Saved data entries
────────────────────────────────────────

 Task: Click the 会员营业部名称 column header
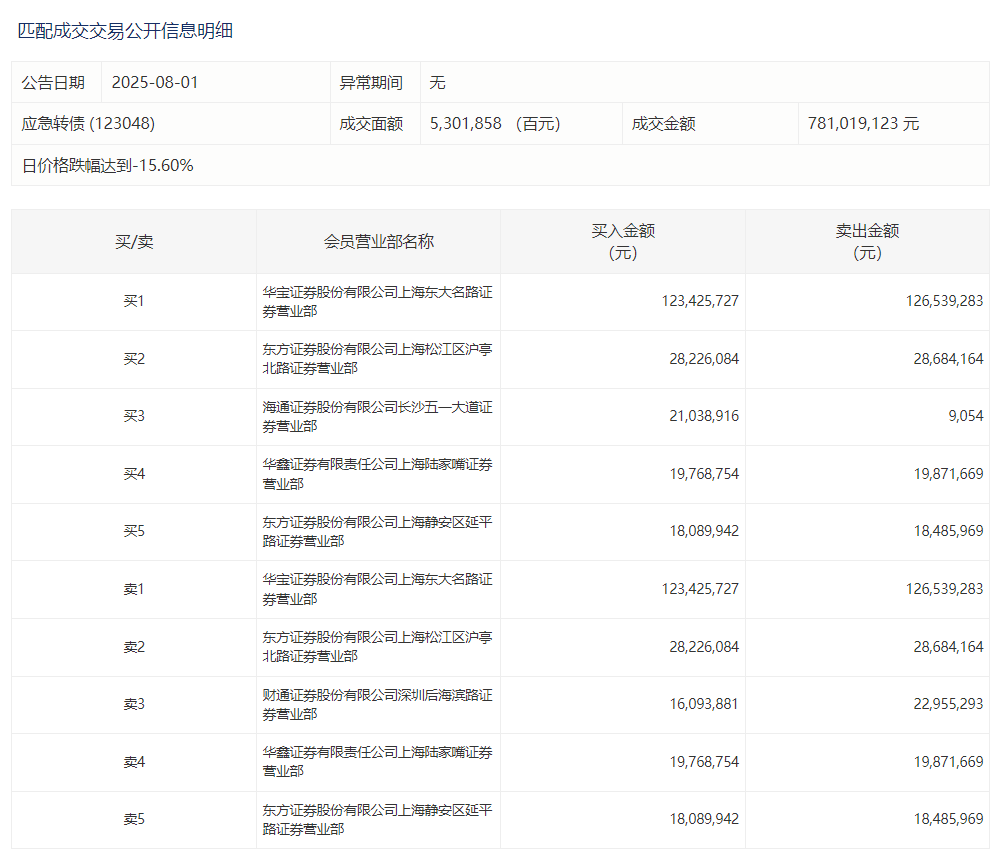[378, 242]
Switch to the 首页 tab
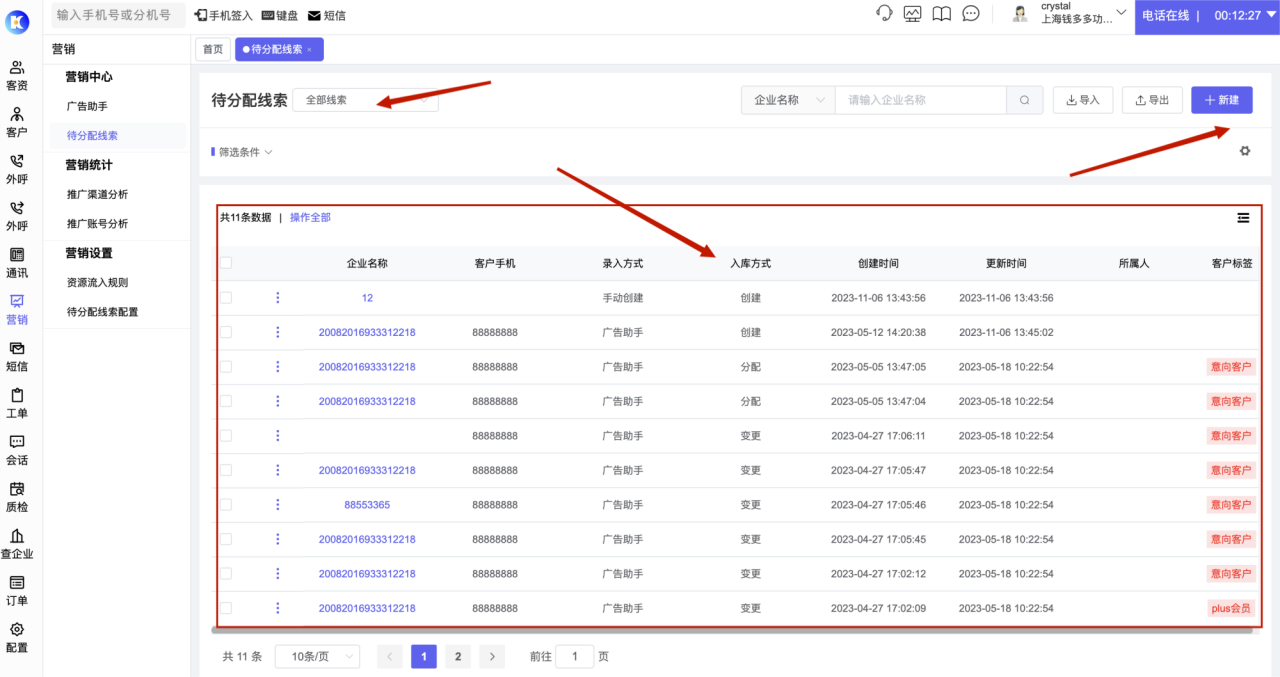1280x677 pixels. tap(213, 49)
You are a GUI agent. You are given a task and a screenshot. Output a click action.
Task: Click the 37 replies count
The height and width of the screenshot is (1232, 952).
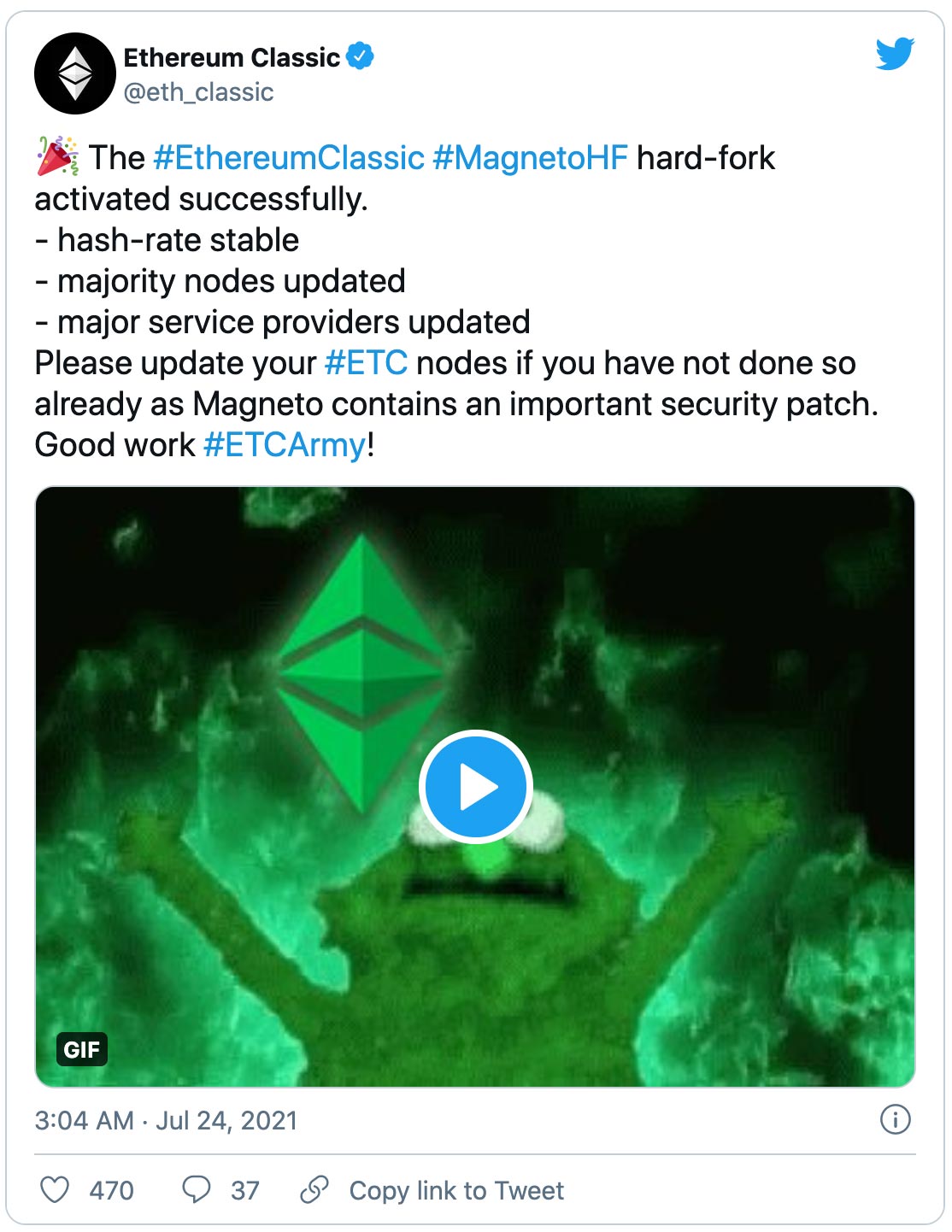[x=245, y=1190]
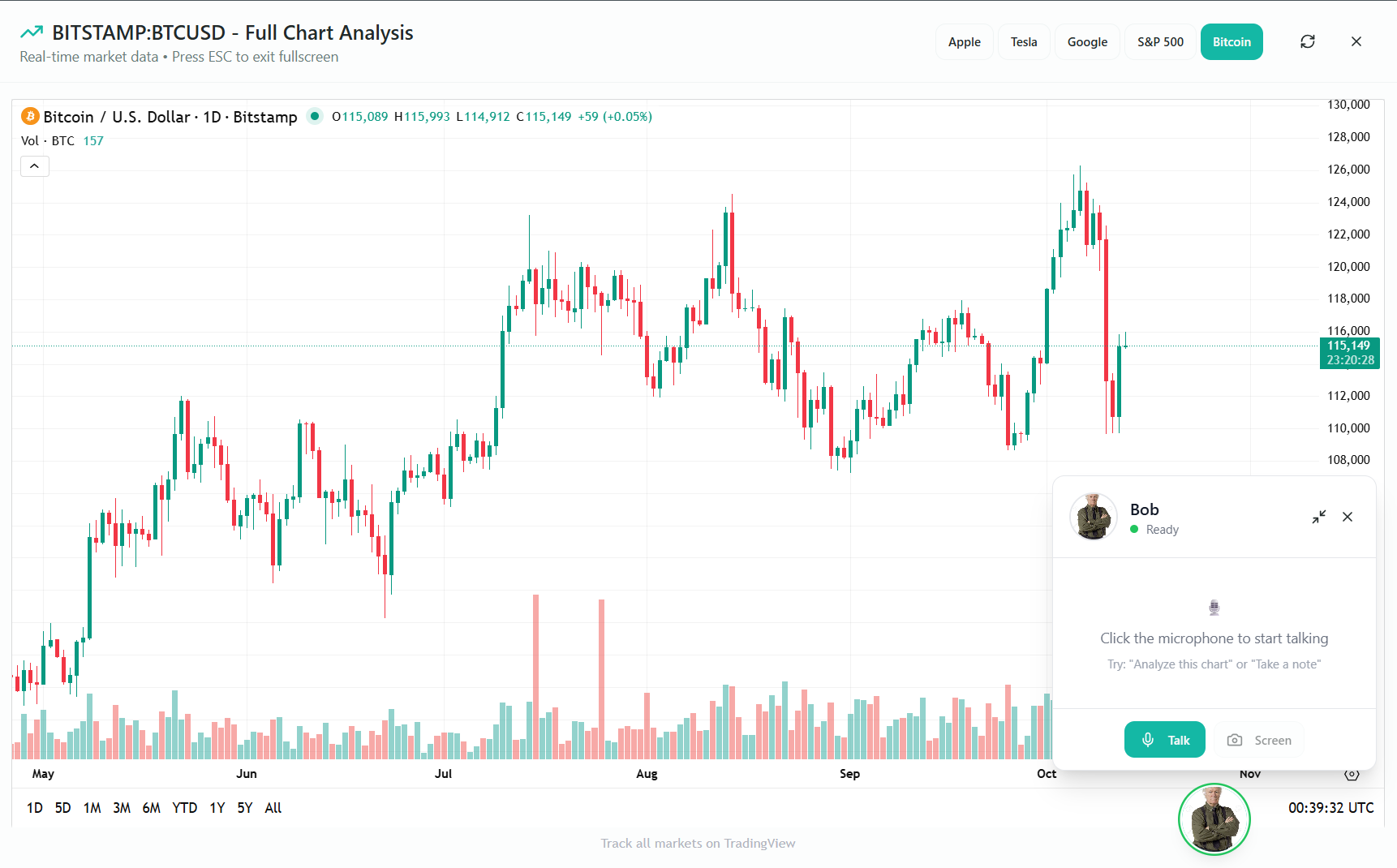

────────────────────────────────────────

#### WHAT YOU NEED TO DO
A faithful copy of the records above is needed, with the pictures left out.

#### OUTPUT BELOW
 Task: Click the 会员营业部名称 column header
[378, 242]
Switch to the 首页 tab
1280x677 pixels. tap(213, 49)
You are a GUI agent. You are given a task and a screenshot. Output a click action.
Task: Click the 37 replies count
The height and width of the screenshot is (1232, 952).
[x=245, y=1190]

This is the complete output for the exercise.